*** EXTRACT TO READ
COLOMBIA: The bodies of seven people with signs of torture were found near the village of Argelia, in the southwestern region of Cauca early Monday morning. Local reports say the deceased were were not from the local community and were dumped there by two pickup trucks around 1:30 am. The General Attorney’s Office announced yesterday that six of the seven people had been identified and that two of them were former guerrillas of the FARC and four others had criminal records for illegal possession of weapons.
The area, which used to be under the influence of the FARC, is of strategic interest for drug traffickers because of the coca crops there and because the canyon of the San Juan de Micay River serves as an easy route to transport drugs out to the Pacific Ocean. Initial reports pointed responsibility towards a new group that called itself Popular Commando of Social Cleansing which had put out a menacing pamphlet some days before. Newer reports point towards the ELN rebels, who issued a statement denying their participation in the massacre and calling the Army’s accusations “malicious.” The ELN’s peace delegation restated its determination to continue peace negotiations with the new government of President-elect Iván Duque, who during the campaign said he would only negotiate under a ceasefire. The ELN is also reportedly responsible for a bomb attack yesterday in the Pacific port city of Buenaventura that left eight marine soldiers badly injured, but hasn’t responded to this accusation.
HEADLINES FROM THE WESTERN HEMISPHERE
NORTH AMERICA
MEXICO: President-elect Andrés Manuel López Obrador met yesterday with businessmen and business chamber leader Juan Pablo Castañón and promised $5 billion for a youth job training program where the government would pay the salaries of apprentices employed by companies. This program, and another $2 billion program that will extend and increase supplementary payments for the elderly, will be the cornerstones of López Obrador’s first year in office.
THE CARIBBEAN
JAMAICA: The 39th Caribbean Community Heads of Government meeting was inaugurated yesterday in Jamaica. For the first time in a decade, all 15 heads of state of CARICOM countries are expected to attend, including recently elected Cuban president Miguel Díaz-Canel, as well as other heads of state like Chilean president Sebastián Piñera. The meeting will last until tomorrow and the main issued that will be discussed are crime, disaster management and climate change.
******
*** SOURCE MATERIAL
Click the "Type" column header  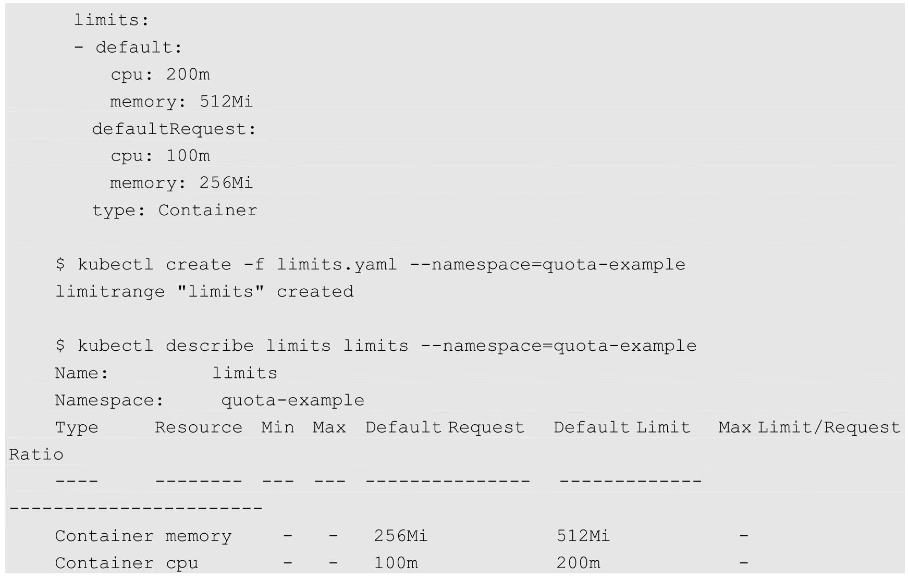77,427
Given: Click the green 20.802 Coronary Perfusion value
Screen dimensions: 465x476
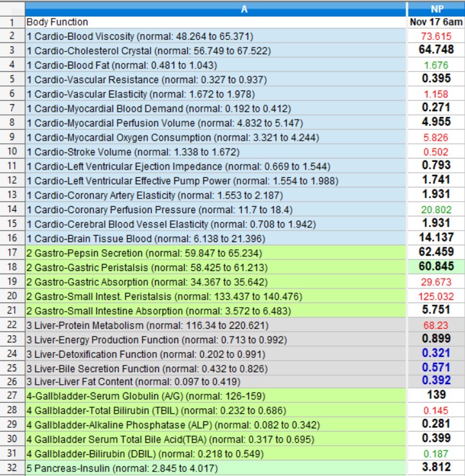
******
*YOUR TASKS*:
(A) For each statement about the news briefing, say yes or no according to whether it agrees with the text, and quote the words that decide it. (i) The bodies of seven people were found near the village of Argelia. (ii) The ELN admitted taking part in the massacre. (iii) The Caribbean Community meeting will last until tomorrow.
(B) According to the news briefing, how much money did López Obrador promise for the youth job training program?
(C) Return the text of the news briefing between "COLOMBIA: The bodies" and "possession of weapons.", inclusive.
The data aren't needed for anything here.

*ANSWERS TO THE EXERCISES*:
(A)
(i) Yes: "The bodies of seven people with signs of torture were found near the village of Argelia"
(ii) No: "issued a statement denying their participation in the massacre"
(iii) Yes: "The meeting will last until tomorrow"

(B) $5 billion.

(C)
COLOMBIA: The bodies of seven people with signs of torture were found near the village of Argelia, in the southwestern region of Cauca early Monday morning. Local reports say the deceased were were not from the local community and were dumped there by two pickup trucks around 1:30 am. The General Attorney’s Office announced yesterday that six of the seven people had been identified and that two of them were former guerrillas of the FARC and four others had criminal records for illegal possession of weapons.